People don’t constantly smell each other, although we always catch the scent of other people and their unique natural odors. Recent studies, however, have shown something much deeper, even impacting our brain.

Most of the scents we give off are acquired, or the food we just ate, our cologne, and the detergent on our clothes. Our natural scents include the smell of the oils on our skin or sweat. Scientists who are studying the human sense of smell, olfaction, wanted to explore this idea and find out how smell shapes the decisions we make.

We already know at the basic and more complex levels how friendships form. It is not only just maturity level and hobbies but brain activity and genetics. Some friendships form instantly; these are called “click” friendships. These friendships form from more than just spending time together or sharing similar interests and foods. According to the Science Advances journal, a recent study shows the body odors of certain friends tend to be similar. Inbal Ravreby was very interested if there really was an olfactory component to friendship and decided to conduct a series of studies.

First, she brought together 20 pairs of friends who thought of themselves as “click” friends. Her lab had them lay off deodorants, perfumes, aftershaves, and any foods like onions and garlic that would affect their scent. They bathed with unscented soap provided by the lab as well. This continued for a few days until they were brought back in and given a fresh, lab-provided t-shirt to wear for 24 hours and then bring it back to the lab for analysis. 25 volunteers and electronic noses showed that the T-shirt odors were very similar with pairs of friends, though much different than two strangers. This evidence further supports Ravreby’s hypothesis.

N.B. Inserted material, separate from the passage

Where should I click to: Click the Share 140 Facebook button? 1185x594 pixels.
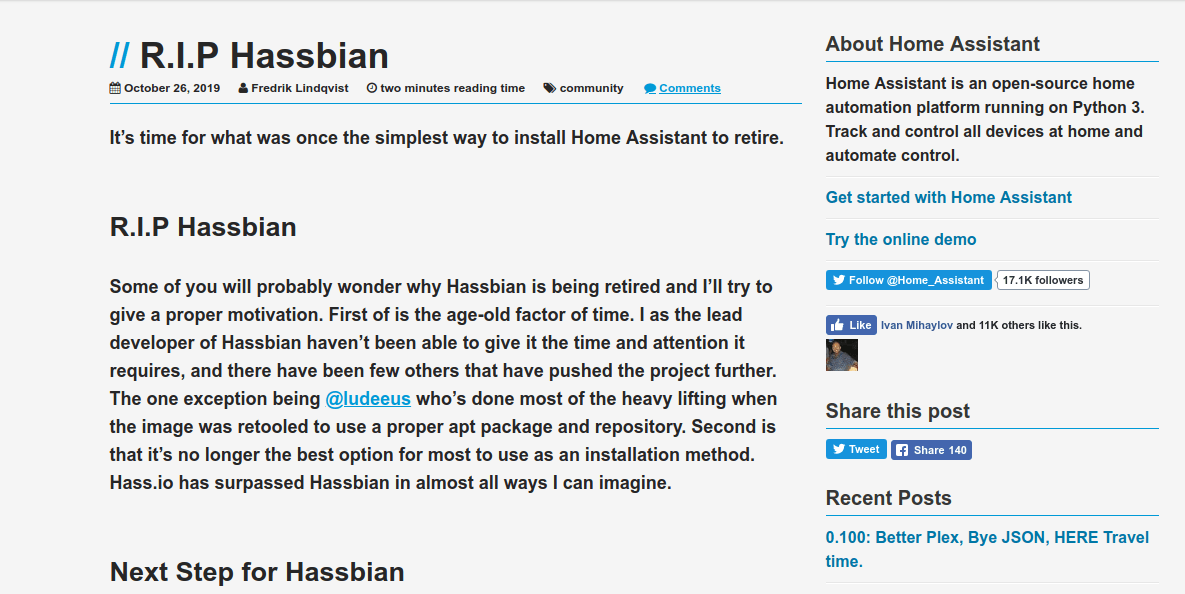(931, 449)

These scents could be from similar lifestyles or cultures. In order to further investigate this, researchers began another study. They gathered 132 random strangers. They wore a T-shirt for 24 hours, then came into the lab to play a game. Each person was assigned a partner and asked to mimic the movements they chose and made. Then the role was switched, with the 2nd partner becoming the chooser, and the 1st partner becoming the mimicker. After the mirroring game was finished, the participants were asked to fill out a survey that questioned how much of a connection they had with their partner. The odors of the T-shirts were collected, and the results showed that 71% of the time the odors predicted a connection. Both of these studies show very intriguing evidence.

Looking forward, scientists want to try and modify odors in order to create relationships and study relationships between behaviors and scents.. There are a lot of mysteries for the scientists studying this topic to solve and explore. Could every sniff mean more than you know?